Hedef işaretleme verileri:
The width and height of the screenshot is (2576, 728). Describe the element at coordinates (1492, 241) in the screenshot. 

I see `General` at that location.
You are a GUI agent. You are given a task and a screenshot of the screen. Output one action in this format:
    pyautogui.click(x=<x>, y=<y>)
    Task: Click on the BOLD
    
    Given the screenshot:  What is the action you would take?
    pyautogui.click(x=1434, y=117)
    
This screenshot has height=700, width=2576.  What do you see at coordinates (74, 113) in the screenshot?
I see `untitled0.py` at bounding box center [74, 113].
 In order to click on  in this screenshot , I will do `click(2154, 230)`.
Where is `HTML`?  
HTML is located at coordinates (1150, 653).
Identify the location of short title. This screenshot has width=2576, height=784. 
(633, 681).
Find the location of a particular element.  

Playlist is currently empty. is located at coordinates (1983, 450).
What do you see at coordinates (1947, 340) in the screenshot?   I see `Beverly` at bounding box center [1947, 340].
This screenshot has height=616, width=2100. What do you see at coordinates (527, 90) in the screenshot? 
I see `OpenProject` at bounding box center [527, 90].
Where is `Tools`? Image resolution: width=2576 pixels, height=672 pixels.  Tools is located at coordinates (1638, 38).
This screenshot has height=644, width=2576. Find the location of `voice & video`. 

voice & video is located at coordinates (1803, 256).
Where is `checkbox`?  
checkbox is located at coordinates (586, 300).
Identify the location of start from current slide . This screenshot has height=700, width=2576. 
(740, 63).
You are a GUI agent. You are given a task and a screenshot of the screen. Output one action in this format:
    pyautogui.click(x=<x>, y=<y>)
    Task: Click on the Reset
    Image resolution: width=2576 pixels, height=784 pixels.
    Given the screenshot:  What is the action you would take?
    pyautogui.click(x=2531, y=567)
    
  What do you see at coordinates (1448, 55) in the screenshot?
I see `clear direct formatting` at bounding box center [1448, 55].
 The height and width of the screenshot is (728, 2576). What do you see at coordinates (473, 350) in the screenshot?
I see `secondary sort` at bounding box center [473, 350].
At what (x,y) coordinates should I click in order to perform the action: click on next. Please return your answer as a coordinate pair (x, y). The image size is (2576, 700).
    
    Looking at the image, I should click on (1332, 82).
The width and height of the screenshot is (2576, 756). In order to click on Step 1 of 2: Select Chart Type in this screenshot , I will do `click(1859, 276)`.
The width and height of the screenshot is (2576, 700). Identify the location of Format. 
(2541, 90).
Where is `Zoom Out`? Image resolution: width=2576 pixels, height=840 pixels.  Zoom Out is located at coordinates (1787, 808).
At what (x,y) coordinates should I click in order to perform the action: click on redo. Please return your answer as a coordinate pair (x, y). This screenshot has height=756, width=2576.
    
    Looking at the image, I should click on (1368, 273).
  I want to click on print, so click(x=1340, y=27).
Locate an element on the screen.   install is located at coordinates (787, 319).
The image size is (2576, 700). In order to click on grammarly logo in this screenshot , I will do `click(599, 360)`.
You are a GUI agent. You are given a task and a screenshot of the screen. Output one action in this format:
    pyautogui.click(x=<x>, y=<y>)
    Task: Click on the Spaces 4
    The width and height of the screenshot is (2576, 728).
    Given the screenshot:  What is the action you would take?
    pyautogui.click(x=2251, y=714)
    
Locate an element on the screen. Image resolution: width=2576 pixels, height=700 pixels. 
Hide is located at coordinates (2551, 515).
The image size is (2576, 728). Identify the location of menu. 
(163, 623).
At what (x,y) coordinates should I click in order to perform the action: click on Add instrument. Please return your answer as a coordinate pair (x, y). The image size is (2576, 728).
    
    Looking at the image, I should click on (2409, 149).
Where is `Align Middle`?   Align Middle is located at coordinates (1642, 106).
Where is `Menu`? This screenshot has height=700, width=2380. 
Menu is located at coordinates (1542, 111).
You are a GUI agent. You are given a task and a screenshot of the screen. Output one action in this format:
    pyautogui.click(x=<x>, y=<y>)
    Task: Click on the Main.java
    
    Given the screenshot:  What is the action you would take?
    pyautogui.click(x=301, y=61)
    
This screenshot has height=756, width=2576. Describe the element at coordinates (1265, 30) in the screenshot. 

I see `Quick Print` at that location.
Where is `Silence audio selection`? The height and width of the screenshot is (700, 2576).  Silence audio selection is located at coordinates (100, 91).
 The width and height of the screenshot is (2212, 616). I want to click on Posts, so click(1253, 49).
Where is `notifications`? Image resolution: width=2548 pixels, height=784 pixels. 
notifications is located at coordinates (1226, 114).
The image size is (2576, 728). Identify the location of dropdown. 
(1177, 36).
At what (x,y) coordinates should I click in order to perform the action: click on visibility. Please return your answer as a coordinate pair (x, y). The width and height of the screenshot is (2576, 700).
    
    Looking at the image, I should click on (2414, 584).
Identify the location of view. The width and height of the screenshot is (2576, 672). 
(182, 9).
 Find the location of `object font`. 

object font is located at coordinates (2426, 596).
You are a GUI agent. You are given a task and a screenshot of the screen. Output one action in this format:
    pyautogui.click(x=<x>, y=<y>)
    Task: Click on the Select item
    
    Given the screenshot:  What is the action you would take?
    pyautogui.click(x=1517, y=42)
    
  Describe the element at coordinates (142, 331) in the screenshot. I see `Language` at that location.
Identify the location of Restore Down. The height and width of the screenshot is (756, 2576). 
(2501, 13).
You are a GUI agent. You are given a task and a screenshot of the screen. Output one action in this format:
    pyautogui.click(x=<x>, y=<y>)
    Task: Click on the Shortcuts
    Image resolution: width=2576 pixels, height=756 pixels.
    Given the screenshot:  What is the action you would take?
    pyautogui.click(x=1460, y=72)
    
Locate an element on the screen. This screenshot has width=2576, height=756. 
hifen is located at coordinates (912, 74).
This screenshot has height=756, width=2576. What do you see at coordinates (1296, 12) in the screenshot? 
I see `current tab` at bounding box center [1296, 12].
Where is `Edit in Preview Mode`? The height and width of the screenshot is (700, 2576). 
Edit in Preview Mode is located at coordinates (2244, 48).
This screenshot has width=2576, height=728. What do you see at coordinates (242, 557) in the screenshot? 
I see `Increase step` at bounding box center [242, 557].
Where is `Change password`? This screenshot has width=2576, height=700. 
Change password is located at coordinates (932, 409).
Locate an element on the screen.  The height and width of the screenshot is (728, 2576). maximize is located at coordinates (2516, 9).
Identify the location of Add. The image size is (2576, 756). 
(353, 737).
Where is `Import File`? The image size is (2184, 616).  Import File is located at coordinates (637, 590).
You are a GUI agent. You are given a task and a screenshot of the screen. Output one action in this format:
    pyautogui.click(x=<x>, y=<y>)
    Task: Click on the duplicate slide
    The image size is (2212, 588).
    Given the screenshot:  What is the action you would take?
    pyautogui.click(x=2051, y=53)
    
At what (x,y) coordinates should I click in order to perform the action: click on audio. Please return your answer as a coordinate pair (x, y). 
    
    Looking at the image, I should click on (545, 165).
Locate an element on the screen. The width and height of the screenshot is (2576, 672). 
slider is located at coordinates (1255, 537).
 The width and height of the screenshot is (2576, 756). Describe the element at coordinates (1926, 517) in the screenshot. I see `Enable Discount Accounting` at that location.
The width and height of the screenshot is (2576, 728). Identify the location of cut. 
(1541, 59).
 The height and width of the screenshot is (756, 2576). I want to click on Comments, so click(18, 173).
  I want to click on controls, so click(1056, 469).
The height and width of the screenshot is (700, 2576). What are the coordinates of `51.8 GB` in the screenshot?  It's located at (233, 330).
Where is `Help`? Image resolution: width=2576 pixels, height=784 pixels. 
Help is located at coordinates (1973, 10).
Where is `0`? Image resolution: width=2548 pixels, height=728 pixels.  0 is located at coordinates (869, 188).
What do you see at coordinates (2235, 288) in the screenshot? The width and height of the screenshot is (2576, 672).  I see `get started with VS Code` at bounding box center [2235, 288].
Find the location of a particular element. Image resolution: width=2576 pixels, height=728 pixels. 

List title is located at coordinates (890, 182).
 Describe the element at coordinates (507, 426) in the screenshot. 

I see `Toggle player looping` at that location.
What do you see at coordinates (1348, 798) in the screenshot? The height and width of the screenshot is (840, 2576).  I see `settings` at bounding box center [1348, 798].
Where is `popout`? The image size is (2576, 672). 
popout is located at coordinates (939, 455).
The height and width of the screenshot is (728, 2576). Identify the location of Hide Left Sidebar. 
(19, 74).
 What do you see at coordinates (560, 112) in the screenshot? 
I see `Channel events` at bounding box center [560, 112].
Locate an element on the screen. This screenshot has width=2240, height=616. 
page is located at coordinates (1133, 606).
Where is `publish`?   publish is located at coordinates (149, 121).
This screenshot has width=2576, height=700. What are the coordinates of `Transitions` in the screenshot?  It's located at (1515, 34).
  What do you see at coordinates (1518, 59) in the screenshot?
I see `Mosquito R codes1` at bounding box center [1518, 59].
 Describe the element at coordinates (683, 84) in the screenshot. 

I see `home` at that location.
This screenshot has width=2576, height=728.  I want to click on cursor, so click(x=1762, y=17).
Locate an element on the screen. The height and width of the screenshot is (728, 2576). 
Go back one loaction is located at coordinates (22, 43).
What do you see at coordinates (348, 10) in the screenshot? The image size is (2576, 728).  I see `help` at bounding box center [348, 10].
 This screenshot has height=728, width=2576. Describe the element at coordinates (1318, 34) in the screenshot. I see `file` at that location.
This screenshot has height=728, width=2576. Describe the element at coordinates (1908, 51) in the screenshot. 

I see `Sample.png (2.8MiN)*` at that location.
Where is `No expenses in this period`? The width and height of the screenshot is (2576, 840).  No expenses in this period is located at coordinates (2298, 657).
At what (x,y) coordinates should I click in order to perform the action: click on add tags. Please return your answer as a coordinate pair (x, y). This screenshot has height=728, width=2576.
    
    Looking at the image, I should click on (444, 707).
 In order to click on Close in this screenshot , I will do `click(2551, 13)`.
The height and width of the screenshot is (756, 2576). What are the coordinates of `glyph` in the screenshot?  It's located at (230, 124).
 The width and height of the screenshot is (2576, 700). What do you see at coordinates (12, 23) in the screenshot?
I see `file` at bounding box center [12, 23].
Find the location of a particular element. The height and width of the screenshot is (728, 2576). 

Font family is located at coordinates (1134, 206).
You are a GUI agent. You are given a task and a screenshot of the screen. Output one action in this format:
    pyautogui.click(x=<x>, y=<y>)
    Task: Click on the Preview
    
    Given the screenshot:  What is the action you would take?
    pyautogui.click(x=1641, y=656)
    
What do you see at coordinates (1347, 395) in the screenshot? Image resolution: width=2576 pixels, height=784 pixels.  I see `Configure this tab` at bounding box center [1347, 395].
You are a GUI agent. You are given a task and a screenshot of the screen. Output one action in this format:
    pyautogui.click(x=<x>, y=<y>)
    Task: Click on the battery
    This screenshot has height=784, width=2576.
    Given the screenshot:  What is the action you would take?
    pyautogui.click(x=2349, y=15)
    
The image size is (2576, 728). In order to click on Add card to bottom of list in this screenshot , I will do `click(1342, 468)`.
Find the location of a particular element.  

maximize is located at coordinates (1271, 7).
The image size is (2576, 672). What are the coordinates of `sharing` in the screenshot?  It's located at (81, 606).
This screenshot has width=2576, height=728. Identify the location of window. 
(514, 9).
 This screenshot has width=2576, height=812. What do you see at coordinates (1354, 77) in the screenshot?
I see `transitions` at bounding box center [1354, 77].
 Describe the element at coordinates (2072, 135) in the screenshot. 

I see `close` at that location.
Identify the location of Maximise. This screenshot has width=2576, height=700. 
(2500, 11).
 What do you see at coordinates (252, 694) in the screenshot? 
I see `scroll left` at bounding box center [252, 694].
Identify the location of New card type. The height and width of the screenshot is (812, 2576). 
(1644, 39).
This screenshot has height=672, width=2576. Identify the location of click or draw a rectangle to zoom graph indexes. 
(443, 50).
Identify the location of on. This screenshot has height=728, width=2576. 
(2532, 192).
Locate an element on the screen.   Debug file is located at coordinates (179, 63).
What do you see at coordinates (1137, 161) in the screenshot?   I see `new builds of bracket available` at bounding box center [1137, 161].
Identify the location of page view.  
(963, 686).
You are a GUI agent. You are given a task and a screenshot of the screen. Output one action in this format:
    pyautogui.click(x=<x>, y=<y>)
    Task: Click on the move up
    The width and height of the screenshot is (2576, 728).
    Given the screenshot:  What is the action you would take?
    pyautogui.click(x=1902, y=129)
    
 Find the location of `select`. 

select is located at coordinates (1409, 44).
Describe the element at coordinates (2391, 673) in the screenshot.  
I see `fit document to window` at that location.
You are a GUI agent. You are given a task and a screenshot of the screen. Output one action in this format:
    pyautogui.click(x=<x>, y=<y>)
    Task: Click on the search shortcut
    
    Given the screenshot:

* **Bunu yapın**
Yukarıdaki girdilerde "coordinates (1787, 808)." ifadesinin geçtiği satırdan başlayarak "I want to click on print, so" ifadesinin geçtiği satırda duracak şekilde, bu iki satır da dahil olmak üzere aradaki satırları değiştirmeden yeniden yazın.

* **Tamamlanmış alıştırma**
Where is `Zoom Out`? Image resolution: width=2576 pixels, height=840 pixels.  Zoom Out is located at coordinates (1787, 808).
At what (x,y) coordinates should I click in order to perform the action: click on redo. Please return your answer as a coordinate pair (x, y). This screenshot has height=756, width=2576.
    
    Looking at the image, I should click on (1368, 273).
  I want to click on print, so click(x=1340, y=27).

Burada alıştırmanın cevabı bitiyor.